Djambazov composes in many genres and styles – from electro-acoustic and acousmatic to solo, chamber and symphonic music, jazz, music for the stage, for animated and feature films and new media.

He participated in many festivals as the Synthese (France), Elektronischer Fühling, Wien Modern and Elektrokomplex (Austria), November Music (Germany/Belgium/Netherlands), BIMESP (2000,2002/Brazil), Musica Scienza (2003/Italy), FEMF (2002, 2003/U.S.A), the ISCM World New Music Days (2002/Hong Kong, 2003/Slovenia), the SICMF (2007/Korea), Musica Viva (2008/Portugal) and NYCEMF (2009/U.S.A.) . 

His music has been aired and performed by many European and Asian broadcast companies. Labels such Monopol, Cybele , RZ Edition  and Erdenklang published his music on CD and DVD.

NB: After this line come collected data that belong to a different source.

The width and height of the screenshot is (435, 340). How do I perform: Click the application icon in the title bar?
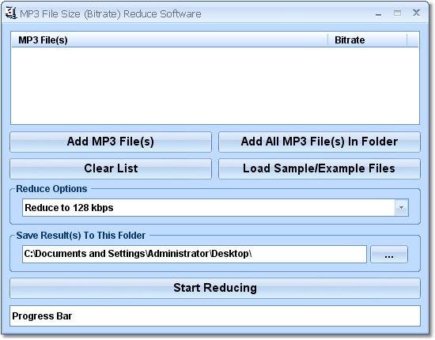click(11, 13)
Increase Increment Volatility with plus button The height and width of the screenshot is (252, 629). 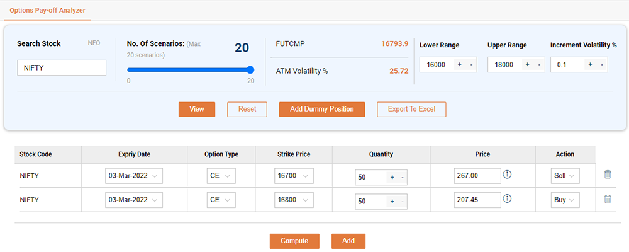click(x=590, y=65)
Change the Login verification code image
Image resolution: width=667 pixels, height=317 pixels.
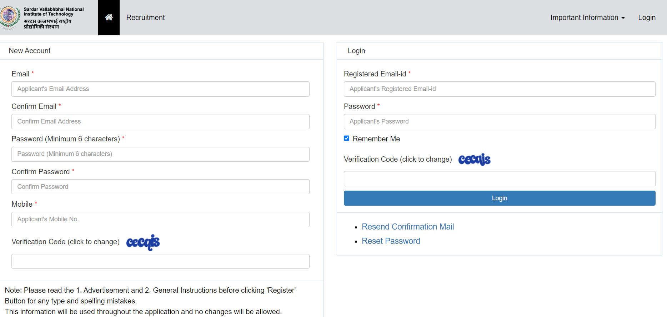tap(474, 160)
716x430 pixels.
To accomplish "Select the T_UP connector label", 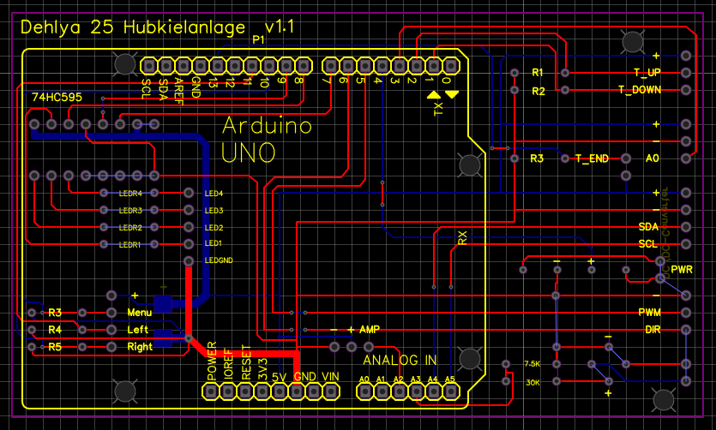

In 2005 he was artist-in-residence of the Berlin artistic program of DAAD, Germany . In 2009 he was one of the 13 European composers selected to participate in the NYCEMF in Manhattan, NY, USA.
Since 2009 Vladimir is co-hosting the radio show "Viva La Musica" of the Bulgarian National Radio , one of the TOP 5 music radio shows in Europe for 2011  and holder of the highest Bulgarian radio award "Sirak Skitnik" . 

Vladimir won twice in а row the Grand Prix of the International composing competition "7/8" of the St. George Foundation, USA: in 2012 (Jazz in 7/8) with "KÁRIA" for Clarinet, Trumpet/Fluegelhorn and Symphony Orchestra  and in 2013 (Rhapsody in 7/8) with "Footsteps"- a Bulgarian Dance Rhapsody for symphony orchestra . In 2014 he composed Un Viaggio in Italia, a choral-symphonic work with solo soprano.

Vladimir Djambazov has taught on Audio design and Stage music at the Sofia University.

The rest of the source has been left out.